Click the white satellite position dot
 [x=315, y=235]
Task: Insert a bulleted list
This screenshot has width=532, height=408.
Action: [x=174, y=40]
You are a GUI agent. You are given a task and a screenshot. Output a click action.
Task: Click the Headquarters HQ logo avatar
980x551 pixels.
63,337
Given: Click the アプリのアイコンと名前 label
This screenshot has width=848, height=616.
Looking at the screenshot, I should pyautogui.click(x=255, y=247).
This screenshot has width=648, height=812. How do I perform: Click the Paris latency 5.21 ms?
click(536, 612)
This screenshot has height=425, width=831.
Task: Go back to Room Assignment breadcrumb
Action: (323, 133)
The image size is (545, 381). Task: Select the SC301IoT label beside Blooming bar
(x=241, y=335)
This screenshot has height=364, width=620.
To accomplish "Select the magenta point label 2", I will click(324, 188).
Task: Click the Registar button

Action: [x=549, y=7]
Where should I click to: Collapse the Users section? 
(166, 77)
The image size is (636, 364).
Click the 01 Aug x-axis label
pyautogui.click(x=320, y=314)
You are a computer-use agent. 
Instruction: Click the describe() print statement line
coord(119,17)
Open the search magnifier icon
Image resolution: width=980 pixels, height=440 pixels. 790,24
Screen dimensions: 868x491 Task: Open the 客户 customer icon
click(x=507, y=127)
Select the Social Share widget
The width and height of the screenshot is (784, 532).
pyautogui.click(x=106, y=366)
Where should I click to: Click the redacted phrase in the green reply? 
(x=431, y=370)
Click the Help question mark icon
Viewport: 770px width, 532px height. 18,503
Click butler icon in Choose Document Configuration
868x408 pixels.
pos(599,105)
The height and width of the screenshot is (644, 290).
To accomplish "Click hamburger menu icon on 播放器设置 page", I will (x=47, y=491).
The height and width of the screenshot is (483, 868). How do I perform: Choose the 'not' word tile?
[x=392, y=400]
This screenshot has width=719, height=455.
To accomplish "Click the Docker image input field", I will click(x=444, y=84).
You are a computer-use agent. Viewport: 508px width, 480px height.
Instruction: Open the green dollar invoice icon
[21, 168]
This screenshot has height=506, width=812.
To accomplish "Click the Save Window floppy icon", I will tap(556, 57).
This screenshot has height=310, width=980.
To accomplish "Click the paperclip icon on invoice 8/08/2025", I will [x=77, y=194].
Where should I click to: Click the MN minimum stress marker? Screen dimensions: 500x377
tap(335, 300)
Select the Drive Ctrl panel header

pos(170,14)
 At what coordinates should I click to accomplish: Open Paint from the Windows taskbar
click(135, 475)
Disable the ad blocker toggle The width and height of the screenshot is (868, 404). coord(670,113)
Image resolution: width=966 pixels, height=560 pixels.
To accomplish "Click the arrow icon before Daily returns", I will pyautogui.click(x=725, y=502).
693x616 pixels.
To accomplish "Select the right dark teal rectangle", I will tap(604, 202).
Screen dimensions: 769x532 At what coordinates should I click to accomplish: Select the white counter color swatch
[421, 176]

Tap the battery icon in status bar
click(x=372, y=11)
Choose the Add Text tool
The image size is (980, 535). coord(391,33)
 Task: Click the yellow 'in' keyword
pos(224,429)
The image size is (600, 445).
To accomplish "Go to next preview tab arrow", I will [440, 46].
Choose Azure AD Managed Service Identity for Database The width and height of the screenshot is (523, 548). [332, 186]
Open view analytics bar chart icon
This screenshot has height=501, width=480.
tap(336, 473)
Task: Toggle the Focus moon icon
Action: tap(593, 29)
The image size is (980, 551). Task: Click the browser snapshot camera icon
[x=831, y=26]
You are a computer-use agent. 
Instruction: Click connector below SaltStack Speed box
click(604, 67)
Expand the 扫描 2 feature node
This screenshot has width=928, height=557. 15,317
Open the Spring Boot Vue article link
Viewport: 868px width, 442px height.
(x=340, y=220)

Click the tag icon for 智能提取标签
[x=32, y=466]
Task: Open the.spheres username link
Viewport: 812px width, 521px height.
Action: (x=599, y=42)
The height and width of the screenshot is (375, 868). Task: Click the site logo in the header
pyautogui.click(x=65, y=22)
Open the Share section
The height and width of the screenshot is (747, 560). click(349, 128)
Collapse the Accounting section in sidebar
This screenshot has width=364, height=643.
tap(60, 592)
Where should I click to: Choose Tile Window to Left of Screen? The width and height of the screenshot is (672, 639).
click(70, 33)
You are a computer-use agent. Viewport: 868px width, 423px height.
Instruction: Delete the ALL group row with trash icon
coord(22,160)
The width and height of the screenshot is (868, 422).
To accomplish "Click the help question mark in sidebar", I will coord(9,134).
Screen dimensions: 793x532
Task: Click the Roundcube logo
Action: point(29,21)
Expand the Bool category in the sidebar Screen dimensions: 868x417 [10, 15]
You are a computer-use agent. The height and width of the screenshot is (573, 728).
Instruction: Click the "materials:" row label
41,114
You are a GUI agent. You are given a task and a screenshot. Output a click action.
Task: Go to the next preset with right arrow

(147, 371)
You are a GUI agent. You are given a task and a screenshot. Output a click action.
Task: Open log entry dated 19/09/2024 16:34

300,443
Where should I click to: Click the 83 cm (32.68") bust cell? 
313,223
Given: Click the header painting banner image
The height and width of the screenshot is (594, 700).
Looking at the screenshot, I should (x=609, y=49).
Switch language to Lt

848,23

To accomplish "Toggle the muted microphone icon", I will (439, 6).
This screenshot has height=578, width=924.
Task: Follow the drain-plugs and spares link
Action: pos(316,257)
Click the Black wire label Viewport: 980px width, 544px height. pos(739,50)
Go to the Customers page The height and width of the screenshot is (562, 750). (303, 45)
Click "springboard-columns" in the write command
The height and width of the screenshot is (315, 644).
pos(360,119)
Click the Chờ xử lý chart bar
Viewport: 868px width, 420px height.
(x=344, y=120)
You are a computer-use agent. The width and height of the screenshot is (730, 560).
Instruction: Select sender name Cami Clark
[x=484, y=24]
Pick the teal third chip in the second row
————————
Task item: Nothing should be left out: return all of the records exactly.

Expected answer:
Click the white satellite position dot
 [x=315, y=235]
Task: Insert a bulleted list
This screenshot has width=532, height=408.
Action: [x=174, y=40]
You are a GUI agent. You are given a task and a screenshot. Output a click action.
Task: Click the Headquarters HQ logo avatar
980x551 pixels.
63,337
Given: Click the アプリのアイコンと名前 label
This screenshot has width=848, height=616.
Looking at the screenshot, I should pyautogui.click(x=255, y=247).
This screenshot has width=648, height=812. How do I perform: Click the Paris latency 5.21 ms?
click(536, 612)
This screenshot has height=425, width=831.
Task: Go back to Room Assignment breadcrumb
Action: (323, 133)
The image size is (545, 381). Task: Select the SC301IoT label beside Blooming bar
(x=241, y=335)
This screenshot has height=364, width=620.
To accomplish "Select the magenta point label 2", I will click(324, 188).
Task: Click the Registar button

Action: [x=549, y=7]
Where should I click to: Collapse the Users section? 
(166, 77)
The image size is (636, 364).
Click the 01 Aug x-axis label
pyautogui.click(x=320, y=314)
You are a computer-use agent. 
Instruction: Click the describe() print statement line
coord(119,17)
Open the search magnifier icon
Image resolution: width=980 pixels, height=440 pixels. 790,24
Screen dimensions: 868x491 Task: Open the 客户 customer icon
click(x=507, y=127)
Select the Social Share widget
The width and height of the screenshot is (784, 532).
pyautogui.click(x=106, y=366)
Where should I click to: Click the redacted phrase in the green reply? 
(x=431, y=370)
Click the Help question mark icon
Viewport: 770px width, 532px height. 18,503
Click butler icon in Choose Document Configuration
868x408 pixels.
pos(599,105)
The height and width of the screenshot is (644, 290).
To accomplish "Click hamburger menu icon on 播放器设置 page", I will (x=47, y=491).
The height and width of the screenshot is (483, 868). How do I perform: Choose the 'not' word tile?
[x=392, y=400]
This screenshot has width=719, height=455.
To accomplish "Click the Docker image input field", I will click(x=444, y=84).
You are a computer-use agent. Viewport: 508px width, 480px height.
Instruction: Open the green dollar invoice icon
[21, 168]
This screenshot has height=506, width=812.
To accomplish "Click the Save Window floppy icon", I will tap(556, 57).
This screenshot has height=310, width=980.
To accomplish "Click the paperclip icon on invoice 8/08/2025", I will [x=77, y=194].
Where should I click to: Click the MN minimum stress marker? Screen dimensions: 500x377
tap(335, 300)
Select the Drive Ctrl panel header

pos(170,14)
 At what coordinates should I click to accomplish: Open Paint from the Windows taskbar
click(135, 475)
Disable the ad blocker toggle The width and height of the screenshot is (868, 404). coord(670,113)
Image resolution: width=966 pixels, height=560 pixels.
To accomplish "Click the arrow icon before Daily returns", I will pyautogui.click(x=725, y=502).
693x616 pixels.
To accomplish "Select the right dark teal rectangle", I will tap(604, 202).
Screen dimensions: 769x532 At what coordinates should I click to accomplish: Select the white counter color swatch
[421, 176]

Tap the battery icon in status bar
click(x=372, y=11)
Choose the Add Text tool
The image size is (980, 535). coord(391,33)
 Task: Click the yellow 'in' keyword
pos(224,429)
The image size is (600, 445).
To accomplish "Go to next preview tab arrow", I will [440, 46].
Choose Azure AD Managed Service Identity for Database The width and height of the screenshot is (523, 548). [332, 186]
Open view analytics bar chart icon
This screenshot has height=501, width=480.
tap(336, 473)
Task: Toggle the Focus moon icon
Action: tap(593, 29)
The image size is (980, 551). Task: Click the browser snapshot camera icon
[x=831, y=26]
You are a computer-use agent. 
Instruction: Click connector below SaltStack Speed box
click(604, 67)
Expand the 扫描 2 feature node
This screenshot has width=928, height=557. 15,317
Open the Spring Boot Vue article link
Viewport: 868px width, 442px height.
(x=340, y=220)

Click the tag icon for 智能提取标签
[x=32, y=466]
Task: Open the.spheres username link
Viewport: 812px width, 521px height.
Action: (x=599, y=42)
The height and width of the screenshot is (375, 868). Task: Click the site logo in the header
pyautogui.click(x=65, y=22)
Open the Share section
The height and width of the screenshot is (747, 560). click(349, 128)
Collapse the Accounting section in sidebar
This screenshot has width=364, height=643.
tap(60, 592)
Where should I click to: Choose Tile Window to Left of Screen? The width and height of the screenshot is (672, 639).
click(70, 33)
You are a computer-use agent. Viewport: 868px width, 423px height.
Instruction: Delete the ALL group row with trash icon
coord(22,160)
The width and height of the screenshot is (868, 422).
To accomplish "Click the help question mark in sidebar", I will coord(9,134).
Screen dimensions: 793x532
Task: Click the Roundcube logo
Action: point(29,21)
Expand the Bool category in the sidebar Screen dimensions: 868x417 [10, 15]
You are a computer-use agent. The height and width of the screenshot is (573, 728).
Instruction: Click the "materials:" row label
41,114
You are a GUI agent. You are given a task and a screenshot. Output a click action.
Task: Go to the next preset with right arrow

(147, 371)
You are a GUI agent. You are given a task and a screenshot. Output a click action.
Task: Open log entry dated 19/09/2024 16:34

300,443
Where should I click to: Click the 83 cm (32.68") bust cell? 
313,223
Given: Click the header painting banner image
The height and width of the screenshot is (594, 700).
Looking at the screenshot, I should (x=609, y=49).
Switch language to Lt

848,23

To accomplish "Toggle the muted microphone icon", I will (439, 6).
This screenshot has height=578, width=924.
Task: Follow the drain-plugs and spares link
Action: pos(316,257)
Click the Black wire label Viewport: 980px width, 544px height. pos(739,50)
Go to the Customers page The height and width of the screenshot is (562, 750). (303, 45)
Click "springboard-columns" in the write command
The height and width of the screenshot is (315, 644).
pos(360,119)
Click the Chờ xử lý chart bar
Viewport: 868px width, 420px height.
(x=344, y=120)
You are a computer-use agent. The width and height of the screenshot is (730, 560).
Instruction: Select sender name Cami Clark
[x=484, y=24]
Pick the teal third chip in the second row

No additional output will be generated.